"…Wherever we turn, the history of woman is sad and dark, without any alleviating circumstances, nothing from which we can draw consolation." — Elizabeth Cady Stanton, women's rights activist
The author of the quotation above, Ms Stanton, the woman whose advocacy led to the women's suffrage movement that brought women the right to vote in the United States in 1919, might have found solace in the Jamaica Observer of yesterday — the 208th anniversary of her birth on November 12, 1815.
The newspaper story, based on an article by the United States Navy Office of Community Outreach, highlighted the outstanding Jamaican Petty Officer 2nd Class Reneese Miller, who travels the globe in service of the Navy's Airborne Early Warning and Control Squadron (VAW) 120.
Ms Miller, who hails from Clarendon and who graduated from Old Harbour High School, St Catherine, in 2010, is one of the elite women being profiled by the Navy, which is this year marking its 50th anniversary of women flying.
Over the past 50 years, the Navy says, it has expanded its roles for women to lead and serve globally and "today our women aviators project power from the sea in every type of Navy, Marine Corps, and Coast Guard aircraft".
After leaving Jamaica, Ms Miller's drive to succeed led to a bachelor's degree in psychology from State University of New York at Old Westbury in 2018. She joined the Navy four years ago and serves today as an aviation structural mechanic.
Members of VAW 120, also known as the Greyhawks, fly and maintain the E-2C/D Hawkeye and C-2A Greyhound aircraft, which is known as the Navy's digital quarterback and which gives the war fighter expanded battle space awareness.
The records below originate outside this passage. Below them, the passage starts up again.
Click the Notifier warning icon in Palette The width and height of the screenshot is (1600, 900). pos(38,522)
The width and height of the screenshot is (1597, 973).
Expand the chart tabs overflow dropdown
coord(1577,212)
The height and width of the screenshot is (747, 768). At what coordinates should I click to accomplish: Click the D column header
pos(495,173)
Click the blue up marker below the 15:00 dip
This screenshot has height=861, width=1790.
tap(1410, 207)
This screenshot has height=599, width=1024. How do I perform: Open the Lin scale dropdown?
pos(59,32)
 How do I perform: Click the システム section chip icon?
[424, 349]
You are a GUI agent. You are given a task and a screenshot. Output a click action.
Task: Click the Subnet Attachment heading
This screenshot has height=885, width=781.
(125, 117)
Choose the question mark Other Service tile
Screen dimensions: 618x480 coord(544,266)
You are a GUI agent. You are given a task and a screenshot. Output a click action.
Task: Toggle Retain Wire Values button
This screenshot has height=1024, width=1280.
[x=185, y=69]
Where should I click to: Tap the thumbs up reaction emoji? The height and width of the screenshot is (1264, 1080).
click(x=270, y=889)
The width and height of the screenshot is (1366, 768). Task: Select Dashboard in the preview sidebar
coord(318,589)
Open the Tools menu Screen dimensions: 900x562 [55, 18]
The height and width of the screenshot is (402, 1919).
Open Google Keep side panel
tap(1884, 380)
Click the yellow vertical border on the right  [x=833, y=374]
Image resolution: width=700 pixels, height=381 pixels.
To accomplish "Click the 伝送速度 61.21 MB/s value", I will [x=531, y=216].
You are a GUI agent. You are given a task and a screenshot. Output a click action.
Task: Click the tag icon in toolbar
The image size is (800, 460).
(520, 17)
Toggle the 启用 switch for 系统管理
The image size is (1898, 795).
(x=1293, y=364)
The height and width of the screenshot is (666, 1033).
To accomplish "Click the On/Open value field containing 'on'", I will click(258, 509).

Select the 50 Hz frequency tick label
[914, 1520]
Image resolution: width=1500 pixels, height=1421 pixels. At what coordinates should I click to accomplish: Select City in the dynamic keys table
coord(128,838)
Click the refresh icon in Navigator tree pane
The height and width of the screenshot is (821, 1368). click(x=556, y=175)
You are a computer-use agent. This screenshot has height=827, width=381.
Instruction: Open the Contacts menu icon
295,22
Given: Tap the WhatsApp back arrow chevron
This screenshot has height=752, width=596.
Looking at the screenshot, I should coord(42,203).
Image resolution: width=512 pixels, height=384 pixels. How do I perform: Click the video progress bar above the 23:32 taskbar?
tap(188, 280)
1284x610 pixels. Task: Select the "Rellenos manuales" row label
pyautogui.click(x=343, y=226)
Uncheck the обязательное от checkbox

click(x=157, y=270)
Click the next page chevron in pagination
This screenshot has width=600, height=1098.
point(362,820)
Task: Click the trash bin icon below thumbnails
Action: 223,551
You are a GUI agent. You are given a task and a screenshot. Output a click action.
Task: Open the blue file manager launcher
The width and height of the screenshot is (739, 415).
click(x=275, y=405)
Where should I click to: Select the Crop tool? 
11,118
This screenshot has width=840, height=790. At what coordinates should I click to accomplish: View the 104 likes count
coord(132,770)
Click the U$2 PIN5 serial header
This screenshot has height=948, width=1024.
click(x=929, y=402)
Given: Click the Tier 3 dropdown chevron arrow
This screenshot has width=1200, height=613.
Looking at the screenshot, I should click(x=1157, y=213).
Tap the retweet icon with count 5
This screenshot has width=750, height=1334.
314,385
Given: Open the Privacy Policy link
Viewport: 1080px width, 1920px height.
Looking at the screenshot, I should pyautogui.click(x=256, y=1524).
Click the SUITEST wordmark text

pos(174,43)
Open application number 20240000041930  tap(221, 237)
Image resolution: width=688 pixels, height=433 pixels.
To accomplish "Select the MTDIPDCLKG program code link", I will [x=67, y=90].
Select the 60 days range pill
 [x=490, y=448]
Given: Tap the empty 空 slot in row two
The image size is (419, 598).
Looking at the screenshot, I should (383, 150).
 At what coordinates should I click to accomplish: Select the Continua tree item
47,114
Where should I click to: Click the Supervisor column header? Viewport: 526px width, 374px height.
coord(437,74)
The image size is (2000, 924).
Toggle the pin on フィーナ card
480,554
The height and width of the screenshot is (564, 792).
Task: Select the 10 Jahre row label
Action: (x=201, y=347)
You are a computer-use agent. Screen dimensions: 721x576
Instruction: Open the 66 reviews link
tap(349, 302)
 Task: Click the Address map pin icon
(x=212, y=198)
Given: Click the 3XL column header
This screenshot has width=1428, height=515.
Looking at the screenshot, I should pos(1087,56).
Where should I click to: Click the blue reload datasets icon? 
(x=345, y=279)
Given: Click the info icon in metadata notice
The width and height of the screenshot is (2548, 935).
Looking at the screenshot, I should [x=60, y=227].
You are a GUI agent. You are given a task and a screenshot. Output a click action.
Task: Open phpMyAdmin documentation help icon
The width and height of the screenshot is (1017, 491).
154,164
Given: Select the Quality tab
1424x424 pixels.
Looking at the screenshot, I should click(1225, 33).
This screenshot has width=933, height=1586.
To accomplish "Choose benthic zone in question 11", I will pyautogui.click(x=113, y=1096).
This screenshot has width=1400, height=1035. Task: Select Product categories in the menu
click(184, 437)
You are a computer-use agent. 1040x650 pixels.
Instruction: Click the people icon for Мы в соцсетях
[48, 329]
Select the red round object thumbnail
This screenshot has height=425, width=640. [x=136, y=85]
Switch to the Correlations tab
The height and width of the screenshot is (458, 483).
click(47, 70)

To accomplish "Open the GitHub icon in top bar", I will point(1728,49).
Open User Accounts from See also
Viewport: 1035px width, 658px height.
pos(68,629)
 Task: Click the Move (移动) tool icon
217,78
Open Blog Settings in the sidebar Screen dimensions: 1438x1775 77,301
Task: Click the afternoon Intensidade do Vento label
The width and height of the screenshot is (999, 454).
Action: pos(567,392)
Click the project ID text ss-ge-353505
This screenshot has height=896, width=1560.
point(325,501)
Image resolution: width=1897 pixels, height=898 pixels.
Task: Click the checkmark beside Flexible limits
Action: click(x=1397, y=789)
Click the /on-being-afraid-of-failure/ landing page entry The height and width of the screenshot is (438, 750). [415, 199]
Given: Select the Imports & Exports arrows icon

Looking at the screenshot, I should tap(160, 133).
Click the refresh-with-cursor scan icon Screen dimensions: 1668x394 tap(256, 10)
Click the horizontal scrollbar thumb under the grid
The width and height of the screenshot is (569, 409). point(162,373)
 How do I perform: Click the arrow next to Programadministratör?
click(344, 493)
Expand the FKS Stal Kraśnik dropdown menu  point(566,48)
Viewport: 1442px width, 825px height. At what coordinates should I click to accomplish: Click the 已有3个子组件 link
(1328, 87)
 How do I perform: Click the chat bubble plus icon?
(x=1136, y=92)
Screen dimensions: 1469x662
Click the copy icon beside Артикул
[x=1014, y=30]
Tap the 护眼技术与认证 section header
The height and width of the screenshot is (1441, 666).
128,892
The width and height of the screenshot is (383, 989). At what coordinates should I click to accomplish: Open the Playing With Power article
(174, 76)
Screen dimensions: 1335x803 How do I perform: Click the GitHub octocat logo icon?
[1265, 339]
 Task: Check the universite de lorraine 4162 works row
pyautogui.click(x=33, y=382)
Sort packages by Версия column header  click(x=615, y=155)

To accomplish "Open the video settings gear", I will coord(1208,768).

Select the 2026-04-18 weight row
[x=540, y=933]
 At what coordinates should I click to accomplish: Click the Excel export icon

The Hawkeye's command and control capability makes it a multi-mission platform through its ability to coordinate concurrent missions, such as airborne strike, land force support, rescue operations, and support for drug interdiction operations.
Further explaining the importance of Ms Millers work, the Navy says that the Greyhound provides high-priority logistics support to carrier strike groups around the world, describing it as "a versatile support workhorse for the Navy for nearly 40 years", with the capability of taking off and landing aboard aircraft carriers at sea to deliver cargo, mail, and passengers, in addition to its tactical and search and rescue roles.
With 90 per cent of global commerce travelling by sea, and access to the Internet relying on the security of undersea fibre optic cables, Navy officials emphasise that the prosperity of the US is directly linked to trained sailors and a strong Navy.
"Ms Miller is part of a team that is taking on new importance in America's focus on rebuilding military readiness, strengthening alliances, and reforming business practices in support of the national defence strategy," the Navy says.
For her part, Ms Miller believes the skills and values needed to succeed in the Navy are similar to those found in Jamaica, noting that, "Growing up, I learned that whatever I'm doing I need to do it to the best of my ability, because you never know who is watching."
We know that all Jamaica is proud of yet another of our women who are flying the flag high and representing the best of us. Well done, Petty Officer 2nd Class Reneese Miller!